**WHAT YOU WILL DO:**
The word "sidebar" occurs in some lines of the data. Return each such line.

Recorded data
· · · ·

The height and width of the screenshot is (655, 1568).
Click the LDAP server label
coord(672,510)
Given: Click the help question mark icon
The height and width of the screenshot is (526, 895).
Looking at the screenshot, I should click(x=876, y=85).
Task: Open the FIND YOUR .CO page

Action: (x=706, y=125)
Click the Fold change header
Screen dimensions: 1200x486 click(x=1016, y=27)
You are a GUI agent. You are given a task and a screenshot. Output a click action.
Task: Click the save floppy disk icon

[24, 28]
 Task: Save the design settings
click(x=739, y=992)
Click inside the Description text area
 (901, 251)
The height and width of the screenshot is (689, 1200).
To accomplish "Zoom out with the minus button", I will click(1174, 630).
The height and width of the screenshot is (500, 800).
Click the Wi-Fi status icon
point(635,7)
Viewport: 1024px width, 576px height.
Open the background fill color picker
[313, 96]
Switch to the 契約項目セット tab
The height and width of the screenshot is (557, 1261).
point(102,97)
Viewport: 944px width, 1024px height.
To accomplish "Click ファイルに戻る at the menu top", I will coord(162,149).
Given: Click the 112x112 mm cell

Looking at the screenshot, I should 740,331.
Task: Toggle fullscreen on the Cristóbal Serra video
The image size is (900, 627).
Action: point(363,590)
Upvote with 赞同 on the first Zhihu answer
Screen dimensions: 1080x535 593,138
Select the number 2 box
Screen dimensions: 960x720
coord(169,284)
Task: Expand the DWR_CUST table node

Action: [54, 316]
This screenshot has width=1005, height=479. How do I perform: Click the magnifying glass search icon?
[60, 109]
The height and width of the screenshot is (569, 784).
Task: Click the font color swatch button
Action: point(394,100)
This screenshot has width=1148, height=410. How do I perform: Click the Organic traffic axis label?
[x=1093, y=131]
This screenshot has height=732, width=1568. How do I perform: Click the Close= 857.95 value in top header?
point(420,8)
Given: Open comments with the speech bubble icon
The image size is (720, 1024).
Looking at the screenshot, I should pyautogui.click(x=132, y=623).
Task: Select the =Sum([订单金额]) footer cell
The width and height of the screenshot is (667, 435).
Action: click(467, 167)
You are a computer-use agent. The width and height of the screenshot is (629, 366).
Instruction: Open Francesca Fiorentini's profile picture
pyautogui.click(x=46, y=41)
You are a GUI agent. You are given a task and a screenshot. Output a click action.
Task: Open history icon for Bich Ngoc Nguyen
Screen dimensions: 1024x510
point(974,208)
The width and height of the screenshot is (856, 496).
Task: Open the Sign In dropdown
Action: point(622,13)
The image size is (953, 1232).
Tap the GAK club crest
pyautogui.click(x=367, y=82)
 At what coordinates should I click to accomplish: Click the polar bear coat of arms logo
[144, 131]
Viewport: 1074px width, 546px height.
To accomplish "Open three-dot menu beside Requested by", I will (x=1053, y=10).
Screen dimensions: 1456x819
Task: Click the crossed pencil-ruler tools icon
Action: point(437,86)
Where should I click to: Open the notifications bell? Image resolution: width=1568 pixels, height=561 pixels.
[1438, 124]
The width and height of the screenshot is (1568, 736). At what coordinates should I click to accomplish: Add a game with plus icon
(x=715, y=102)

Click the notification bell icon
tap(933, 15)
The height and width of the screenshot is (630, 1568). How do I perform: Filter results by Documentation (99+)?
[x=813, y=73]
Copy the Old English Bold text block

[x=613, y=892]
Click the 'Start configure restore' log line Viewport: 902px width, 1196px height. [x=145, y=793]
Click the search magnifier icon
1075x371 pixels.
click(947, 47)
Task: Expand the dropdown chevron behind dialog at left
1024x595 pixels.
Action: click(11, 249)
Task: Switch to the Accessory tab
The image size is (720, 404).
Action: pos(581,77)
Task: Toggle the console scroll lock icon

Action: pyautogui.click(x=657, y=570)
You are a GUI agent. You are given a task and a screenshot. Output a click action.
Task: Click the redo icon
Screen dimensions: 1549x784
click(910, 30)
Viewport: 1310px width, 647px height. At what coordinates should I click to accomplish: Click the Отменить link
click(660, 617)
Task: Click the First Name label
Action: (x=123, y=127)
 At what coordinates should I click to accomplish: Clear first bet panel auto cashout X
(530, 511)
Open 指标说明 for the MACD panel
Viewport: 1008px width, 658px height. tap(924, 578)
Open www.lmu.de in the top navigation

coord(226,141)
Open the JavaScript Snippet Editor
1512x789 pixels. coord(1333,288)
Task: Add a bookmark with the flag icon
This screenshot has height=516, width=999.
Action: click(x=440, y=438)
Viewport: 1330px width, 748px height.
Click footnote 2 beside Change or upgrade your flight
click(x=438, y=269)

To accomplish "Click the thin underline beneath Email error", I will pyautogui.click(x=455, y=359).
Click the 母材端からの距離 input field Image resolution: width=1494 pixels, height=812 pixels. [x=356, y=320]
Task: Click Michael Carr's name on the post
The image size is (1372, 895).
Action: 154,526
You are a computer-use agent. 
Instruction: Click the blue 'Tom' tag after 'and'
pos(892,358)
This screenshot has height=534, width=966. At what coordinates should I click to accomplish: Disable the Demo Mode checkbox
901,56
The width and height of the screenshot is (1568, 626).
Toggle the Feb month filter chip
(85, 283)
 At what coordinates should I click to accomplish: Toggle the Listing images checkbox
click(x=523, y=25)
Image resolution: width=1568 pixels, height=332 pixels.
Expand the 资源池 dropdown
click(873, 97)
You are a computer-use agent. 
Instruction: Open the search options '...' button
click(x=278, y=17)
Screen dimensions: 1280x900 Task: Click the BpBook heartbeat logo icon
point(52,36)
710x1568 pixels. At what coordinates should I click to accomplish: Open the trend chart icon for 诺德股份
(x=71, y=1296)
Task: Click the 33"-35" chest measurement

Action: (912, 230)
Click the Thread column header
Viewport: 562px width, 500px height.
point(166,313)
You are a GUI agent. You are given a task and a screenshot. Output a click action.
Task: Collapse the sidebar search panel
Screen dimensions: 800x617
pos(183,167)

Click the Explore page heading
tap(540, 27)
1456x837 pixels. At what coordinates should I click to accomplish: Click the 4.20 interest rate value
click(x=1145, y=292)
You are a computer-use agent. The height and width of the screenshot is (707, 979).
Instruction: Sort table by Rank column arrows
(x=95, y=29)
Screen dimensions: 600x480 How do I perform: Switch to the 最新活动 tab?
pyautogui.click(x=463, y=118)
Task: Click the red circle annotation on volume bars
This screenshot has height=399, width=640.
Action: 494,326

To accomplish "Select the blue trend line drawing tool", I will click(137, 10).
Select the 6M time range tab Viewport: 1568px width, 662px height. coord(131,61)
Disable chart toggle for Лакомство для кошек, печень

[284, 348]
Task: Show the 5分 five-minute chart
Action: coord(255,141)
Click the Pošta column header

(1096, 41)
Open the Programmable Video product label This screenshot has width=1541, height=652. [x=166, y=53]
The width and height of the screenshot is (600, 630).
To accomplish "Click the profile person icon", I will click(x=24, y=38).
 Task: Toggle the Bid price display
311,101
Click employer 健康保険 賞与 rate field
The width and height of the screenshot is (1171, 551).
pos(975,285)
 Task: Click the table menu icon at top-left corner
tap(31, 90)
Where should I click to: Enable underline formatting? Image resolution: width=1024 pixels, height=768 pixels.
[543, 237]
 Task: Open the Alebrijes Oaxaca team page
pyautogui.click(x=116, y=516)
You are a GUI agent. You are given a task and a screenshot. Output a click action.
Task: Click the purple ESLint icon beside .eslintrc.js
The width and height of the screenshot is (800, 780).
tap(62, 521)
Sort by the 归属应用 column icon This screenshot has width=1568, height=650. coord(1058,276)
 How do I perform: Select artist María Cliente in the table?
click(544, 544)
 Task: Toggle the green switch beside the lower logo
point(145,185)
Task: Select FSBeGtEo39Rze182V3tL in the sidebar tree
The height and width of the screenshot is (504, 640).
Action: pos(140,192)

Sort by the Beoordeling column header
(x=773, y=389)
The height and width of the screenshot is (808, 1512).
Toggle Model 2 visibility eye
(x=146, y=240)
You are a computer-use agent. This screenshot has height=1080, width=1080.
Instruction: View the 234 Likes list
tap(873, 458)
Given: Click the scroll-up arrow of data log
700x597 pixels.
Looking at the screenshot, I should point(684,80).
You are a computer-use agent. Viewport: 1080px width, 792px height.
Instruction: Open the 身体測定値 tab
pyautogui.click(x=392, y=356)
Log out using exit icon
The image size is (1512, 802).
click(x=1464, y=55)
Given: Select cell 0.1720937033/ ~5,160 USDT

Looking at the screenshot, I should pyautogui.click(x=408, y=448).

· · · ·

**ANSWER SPACE:**
Task: Collapse the sidebar search panel
Task: Select FSBeGtEo39Rze182V3tL in the sidebar tree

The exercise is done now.